Despite progress, challenges remain.

Zhao Haiying’s team has organized exhibitions both domestically and internationally to help more people appreciate and understand the charm of Chinese relics. These exhibitions showcase digitally decoded artifacts and highlight the universal beauty of the geometry behind them. PHOTO: CHINA DAILY
“Top tech universities like Beijing University of Posts and Telecommunications often lack archaeology departments. We need a joint cooperation mechanism between technologists and cultural scholars,” Zhao says.
To foster such an interdisciplinary ecosystem, she has been actively building platforms for convergence.

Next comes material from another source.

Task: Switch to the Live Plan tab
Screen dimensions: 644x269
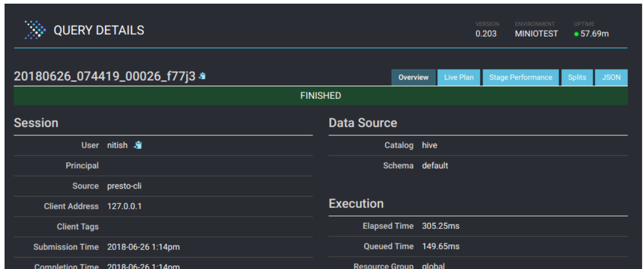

The inaugural Chinese Conference on Cultural Intelligence, jointly organized by the China Graphics Society, Beijing University of Posts and Telecommunications, and the China Society of Image and Graphics, concluded in Hangzhou, Zhejiang province, in October 2025, with Zhao hosting its closing ceremony.
She received the baton from the previous organizer, which indicates that the second conference will be held in Beijing.

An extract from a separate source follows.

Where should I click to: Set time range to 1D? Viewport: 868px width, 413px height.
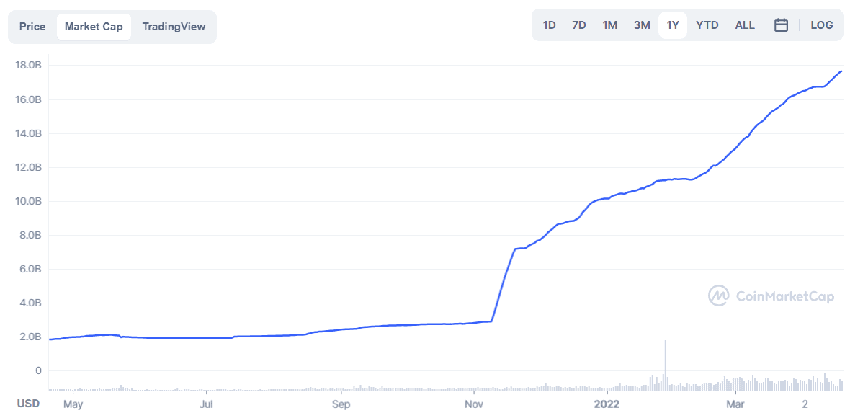[549, 25]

Gathering more than 500 experts, industry representatives and scholars nationwide, the event served as a high-level forum to advance the academic ecology for the preservation, inheritance, and innovative dissemination of Chinese culture in the intelligent era.
This year, Zhao plans to focus on the country’s intangible cultural heritage, digitally safeguarding and connecting the sartorial traditions of all 56 ethnic groups.
“Ultimately, I pursue two things: connection and authenticity,” she says.
“Culture isn’t a lone artifact in a display case. It’s a point on a vast, living timeline. Our job is to make that timeline explorable, to let anyone, anywhere, touch the thread of thousands of years and weave it into the future.”